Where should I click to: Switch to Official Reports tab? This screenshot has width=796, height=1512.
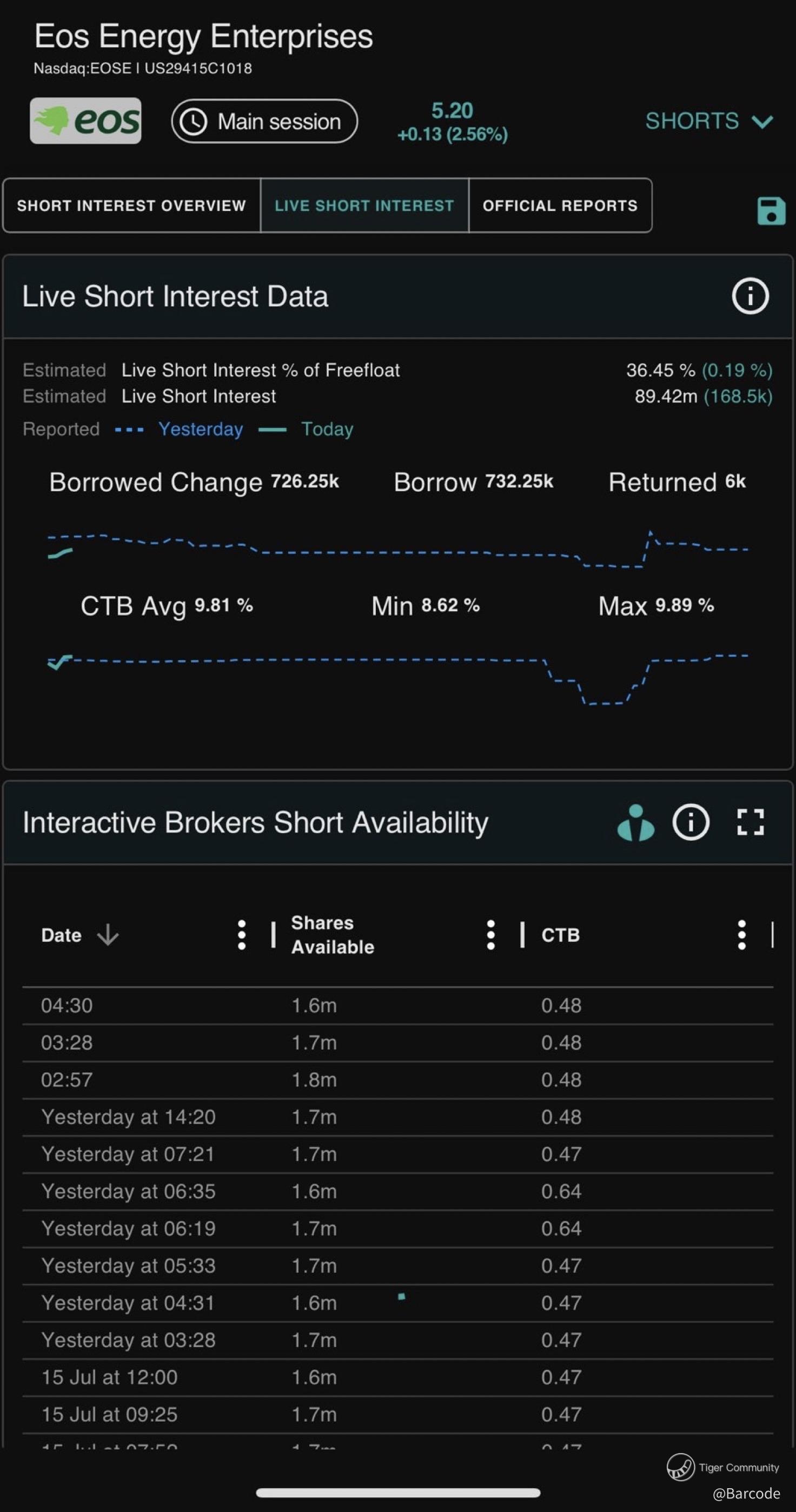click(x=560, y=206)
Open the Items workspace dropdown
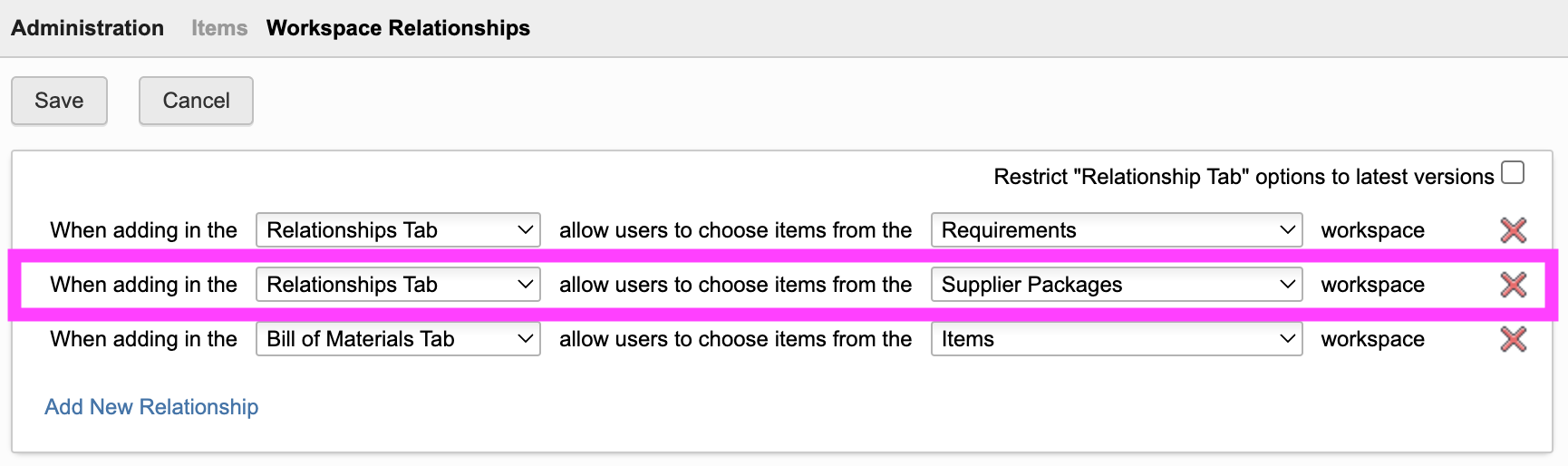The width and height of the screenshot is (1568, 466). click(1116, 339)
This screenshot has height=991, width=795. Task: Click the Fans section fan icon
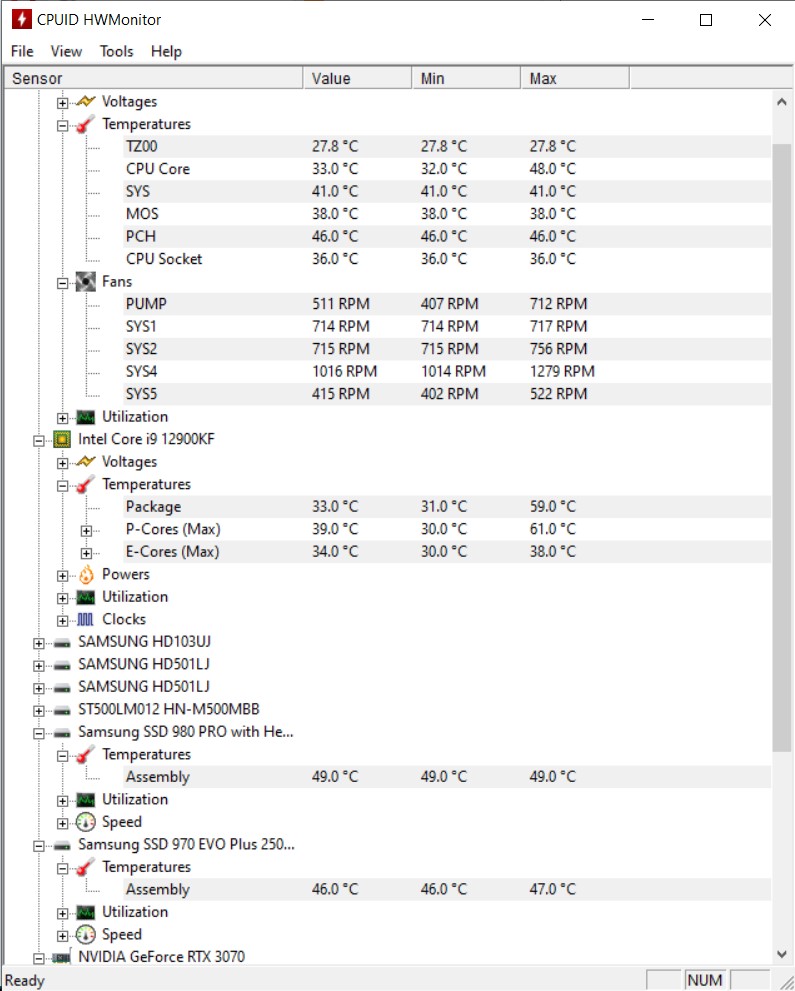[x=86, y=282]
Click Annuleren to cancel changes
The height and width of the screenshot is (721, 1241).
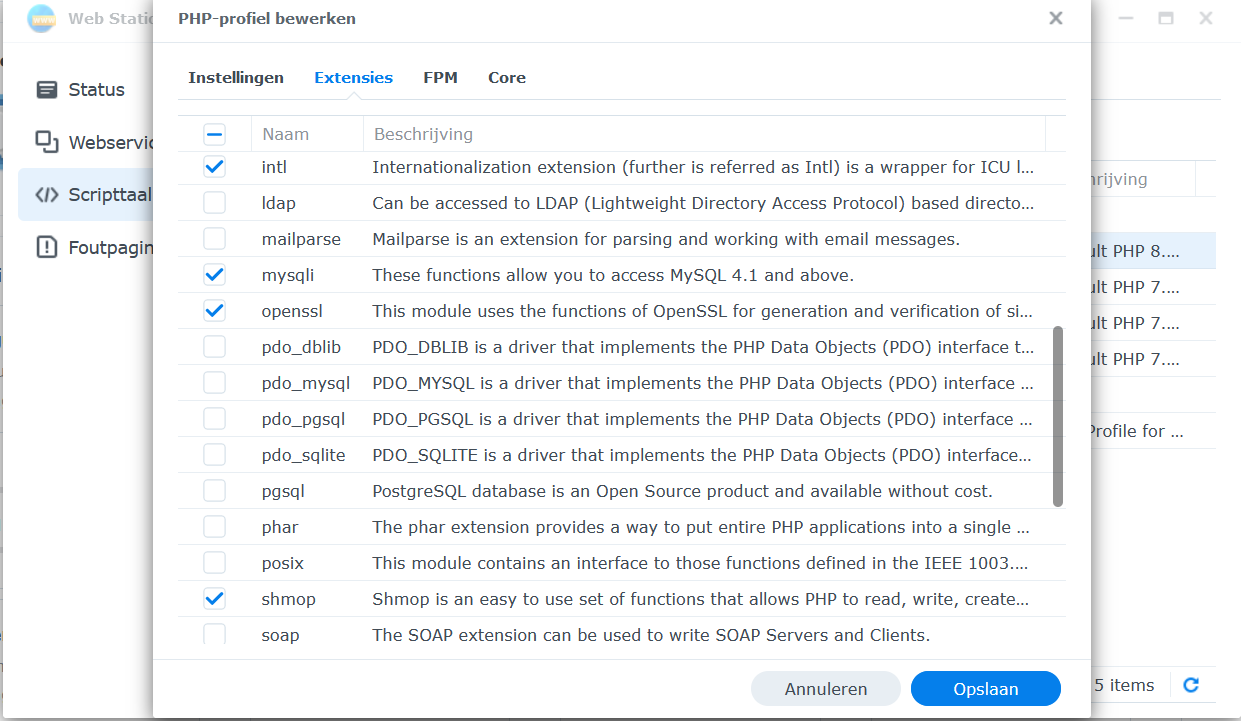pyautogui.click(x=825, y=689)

*-*-*

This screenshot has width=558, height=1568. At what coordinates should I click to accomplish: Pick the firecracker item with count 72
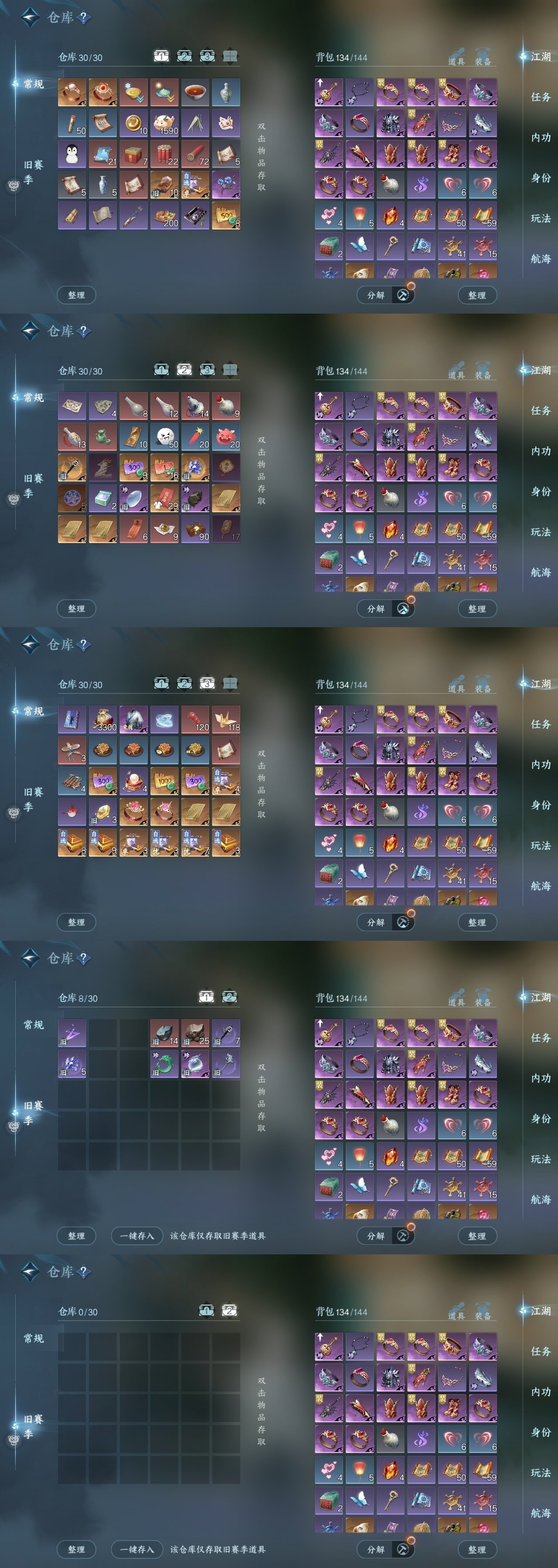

*-*-*

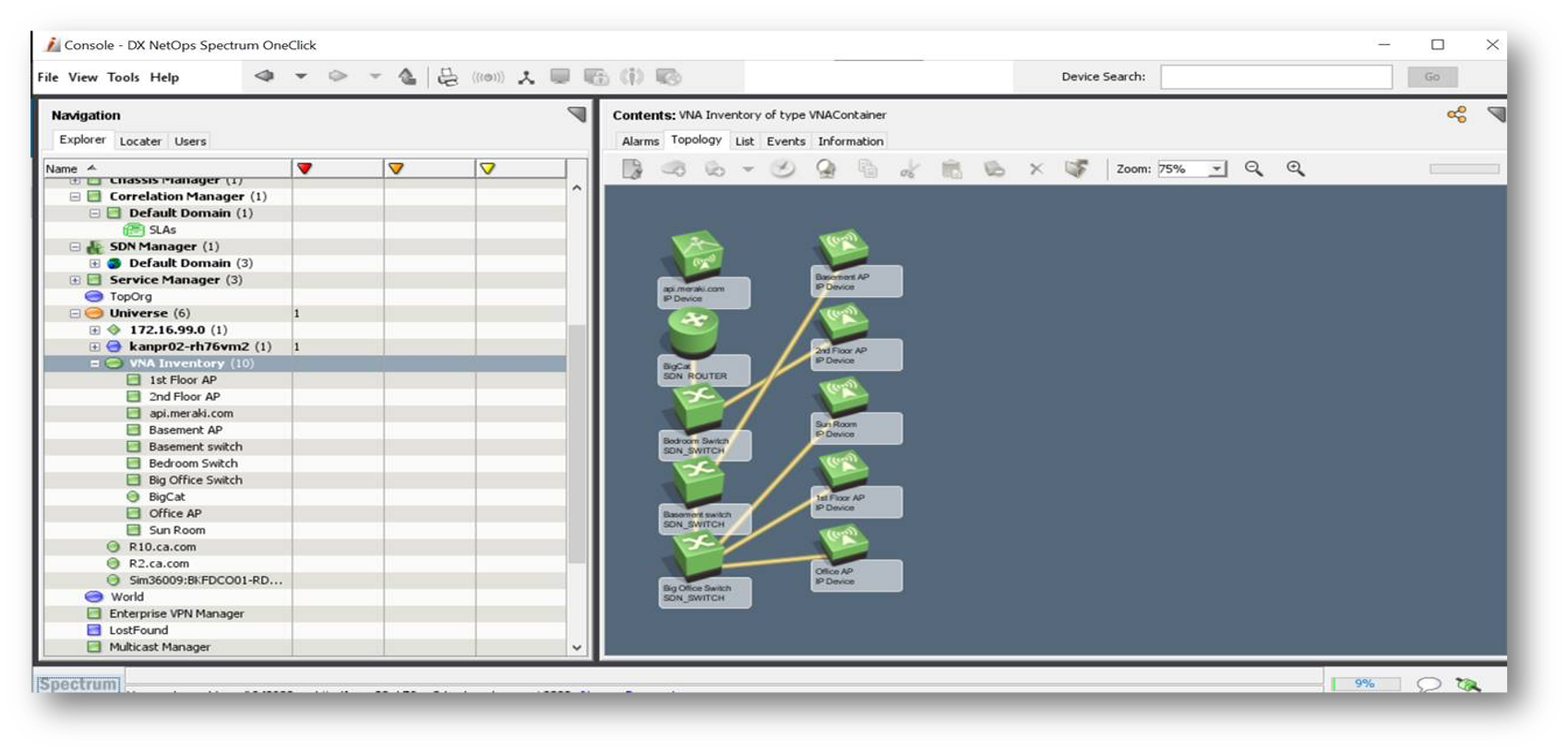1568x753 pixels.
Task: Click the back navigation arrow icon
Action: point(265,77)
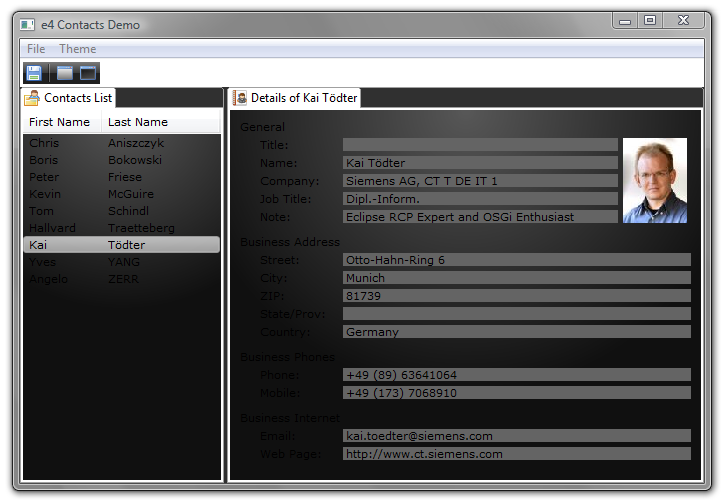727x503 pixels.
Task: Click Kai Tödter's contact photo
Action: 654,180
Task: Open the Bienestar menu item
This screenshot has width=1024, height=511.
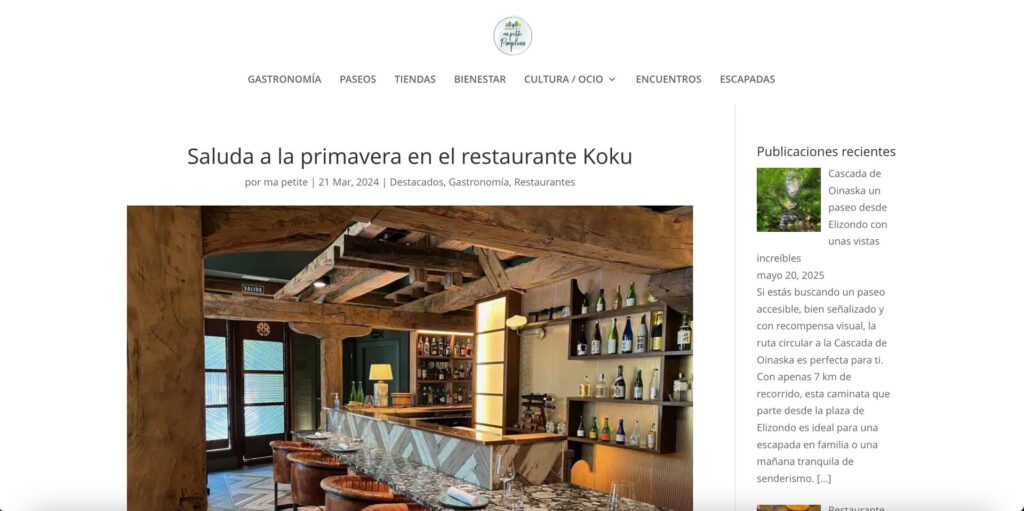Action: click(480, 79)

*-*-*

TASK TO COMPLETE: Drop the pictures; return the lines above from the line containing "Open the Items workspace dropdown" to the line containing "Click Annuleren to cancel changes", both included, exactly.

RESPONSE TO THIS TASK:
Open the Items workspace dropdown
The width and height of the screenshot is (1568, 466). click(1116, 339)
This screenshot has height=991, width=795. Task: Click the Fans section fan icon
[x=86, y=282]
Click Annuleren to cancel changes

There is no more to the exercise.